BEGIN Extracted information
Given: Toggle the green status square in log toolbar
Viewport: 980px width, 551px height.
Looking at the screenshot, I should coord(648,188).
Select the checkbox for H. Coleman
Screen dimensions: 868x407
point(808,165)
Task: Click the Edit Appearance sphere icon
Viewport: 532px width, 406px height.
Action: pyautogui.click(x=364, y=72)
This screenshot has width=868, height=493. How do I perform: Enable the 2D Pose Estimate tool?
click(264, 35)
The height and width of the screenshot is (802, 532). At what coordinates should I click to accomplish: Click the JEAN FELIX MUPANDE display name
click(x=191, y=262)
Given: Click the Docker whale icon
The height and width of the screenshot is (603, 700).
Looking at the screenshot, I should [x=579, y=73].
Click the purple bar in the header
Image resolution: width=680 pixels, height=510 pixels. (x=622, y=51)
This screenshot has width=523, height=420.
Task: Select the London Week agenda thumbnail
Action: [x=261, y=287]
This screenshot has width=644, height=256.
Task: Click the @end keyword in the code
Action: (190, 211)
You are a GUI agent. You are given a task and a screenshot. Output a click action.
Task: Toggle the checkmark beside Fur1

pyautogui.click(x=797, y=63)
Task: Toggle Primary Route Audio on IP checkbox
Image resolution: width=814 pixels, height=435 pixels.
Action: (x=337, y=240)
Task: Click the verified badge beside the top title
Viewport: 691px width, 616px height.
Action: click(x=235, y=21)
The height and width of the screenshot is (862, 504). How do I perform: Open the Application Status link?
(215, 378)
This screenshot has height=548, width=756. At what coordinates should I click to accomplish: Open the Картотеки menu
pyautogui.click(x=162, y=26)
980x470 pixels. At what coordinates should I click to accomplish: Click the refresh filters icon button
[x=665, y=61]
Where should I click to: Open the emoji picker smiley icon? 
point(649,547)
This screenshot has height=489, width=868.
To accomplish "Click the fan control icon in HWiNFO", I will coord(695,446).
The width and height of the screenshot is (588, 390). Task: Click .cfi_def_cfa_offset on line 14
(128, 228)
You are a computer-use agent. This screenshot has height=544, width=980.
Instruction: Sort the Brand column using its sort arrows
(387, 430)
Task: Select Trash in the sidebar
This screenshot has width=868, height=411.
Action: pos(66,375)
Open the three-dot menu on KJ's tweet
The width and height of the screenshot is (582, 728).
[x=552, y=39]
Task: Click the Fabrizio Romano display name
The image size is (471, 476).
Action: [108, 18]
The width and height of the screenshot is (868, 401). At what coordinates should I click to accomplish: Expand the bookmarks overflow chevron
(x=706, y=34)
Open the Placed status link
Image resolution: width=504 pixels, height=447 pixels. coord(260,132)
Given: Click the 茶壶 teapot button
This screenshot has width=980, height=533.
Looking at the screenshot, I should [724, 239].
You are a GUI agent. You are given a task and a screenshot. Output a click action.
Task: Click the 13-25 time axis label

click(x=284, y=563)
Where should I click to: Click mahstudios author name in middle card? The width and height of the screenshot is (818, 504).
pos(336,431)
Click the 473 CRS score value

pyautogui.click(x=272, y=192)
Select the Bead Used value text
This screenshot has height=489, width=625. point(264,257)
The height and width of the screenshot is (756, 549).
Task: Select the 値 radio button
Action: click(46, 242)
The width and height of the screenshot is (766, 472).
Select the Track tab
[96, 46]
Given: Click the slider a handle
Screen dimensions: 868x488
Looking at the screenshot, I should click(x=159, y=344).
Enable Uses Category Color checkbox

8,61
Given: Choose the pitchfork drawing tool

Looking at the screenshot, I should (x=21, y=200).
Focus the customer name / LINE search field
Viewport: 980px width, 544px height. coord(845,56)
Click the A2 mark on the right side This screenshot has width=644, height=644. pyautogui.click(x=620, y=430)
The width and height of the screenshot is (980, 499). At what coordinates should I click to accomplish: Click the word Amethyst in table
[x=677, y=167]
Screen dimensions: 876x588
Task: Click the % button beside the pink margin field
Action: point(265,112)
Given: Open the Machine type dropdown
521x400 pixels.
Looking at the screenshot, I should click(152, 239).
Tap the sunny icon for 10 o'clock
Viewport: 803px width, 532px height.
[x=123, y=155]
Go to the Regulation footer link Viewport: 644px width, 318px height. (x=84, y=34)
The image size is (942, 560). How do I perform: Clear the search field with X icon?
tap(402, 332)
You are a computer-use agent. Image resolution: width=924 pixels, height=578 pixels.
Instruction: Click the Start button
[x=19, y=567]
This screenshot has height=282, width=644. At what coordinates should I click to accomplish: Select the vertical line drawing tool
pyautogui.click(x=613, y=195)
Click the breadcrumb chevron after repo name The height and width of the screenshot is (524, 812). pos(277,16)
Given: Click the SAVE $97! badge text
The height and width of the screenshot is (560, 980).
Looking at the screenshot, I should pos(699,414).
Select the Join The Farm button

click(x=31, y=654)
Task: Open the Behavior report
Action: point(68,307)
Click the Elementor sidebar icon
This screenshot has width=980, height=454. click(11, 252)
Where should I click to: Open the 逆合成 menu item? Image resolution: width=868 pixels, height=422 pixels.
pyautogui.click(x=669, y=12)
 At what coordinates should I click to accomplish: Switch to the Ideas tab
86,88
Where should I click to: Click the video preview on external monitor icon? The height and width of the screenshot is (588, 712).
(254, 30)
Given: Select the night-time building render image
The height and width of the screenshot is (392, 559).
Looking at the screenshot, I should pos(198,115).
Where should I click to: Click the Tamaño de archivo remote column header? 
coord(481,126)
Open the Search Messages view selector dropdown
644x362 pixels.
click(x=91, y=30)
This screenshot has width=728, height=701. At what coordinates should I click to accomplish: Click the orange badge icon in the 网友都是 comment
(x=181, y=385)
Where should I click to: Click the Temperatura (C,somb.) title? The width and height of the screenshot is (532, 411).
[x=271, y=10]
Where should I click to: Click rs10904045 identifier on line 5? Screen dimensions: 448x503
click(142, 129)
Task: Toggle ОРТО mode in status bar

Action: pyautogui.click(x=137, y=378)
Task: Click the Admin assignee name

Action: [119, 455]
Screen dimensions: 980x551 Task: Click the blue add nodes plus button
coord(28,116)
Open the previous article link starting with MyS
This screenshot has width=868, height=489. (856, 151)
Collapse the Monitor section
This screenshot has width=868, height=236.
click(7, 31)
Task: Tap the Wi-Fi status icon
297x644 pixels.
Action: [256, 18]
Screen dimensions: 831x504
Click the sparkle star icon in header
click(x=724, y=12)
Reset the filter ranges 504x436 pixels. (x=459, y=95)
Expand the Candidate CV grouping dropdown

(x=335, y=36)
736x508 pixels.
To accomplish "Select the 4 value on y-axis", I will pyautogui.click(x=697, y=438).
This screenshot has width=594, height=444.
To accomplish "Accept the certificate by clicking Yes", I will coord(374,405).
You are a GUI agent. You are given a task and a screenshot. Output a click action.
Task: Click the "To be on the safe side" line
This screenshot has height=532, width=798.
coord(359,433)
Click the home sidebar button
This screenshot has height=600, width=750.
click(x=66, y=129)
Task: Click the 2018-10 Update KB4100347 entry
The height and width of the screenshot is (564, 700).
END Extracted information
*Task details*
Exactly the lines from the one containing "736x508 pixels." through the final line of the records must appear in your reply, and no others.

*Problem solution*
736x508 pixels.
To accomplish "Select the 4 value on y-axis", I will pyautogui.click(x=697, y=438).
This screenshot has width=594, height=444.
To accomplish "Accept the certificate by clicking Yes", I will coord(374,405).
You are a GUI agent. You are given a task and a screenshot. Output a click action.
Task: Click the "To be on the safe side" line
This screenshot has height=532, width=798.
coord(359,433)
Click the home sidebar button
This screenshot has height=600, width=750.
click(x=66, y=129)
Task: Click the 2018-10 Update KB4100347 entry
The height and width of the screenshot is (564, 700).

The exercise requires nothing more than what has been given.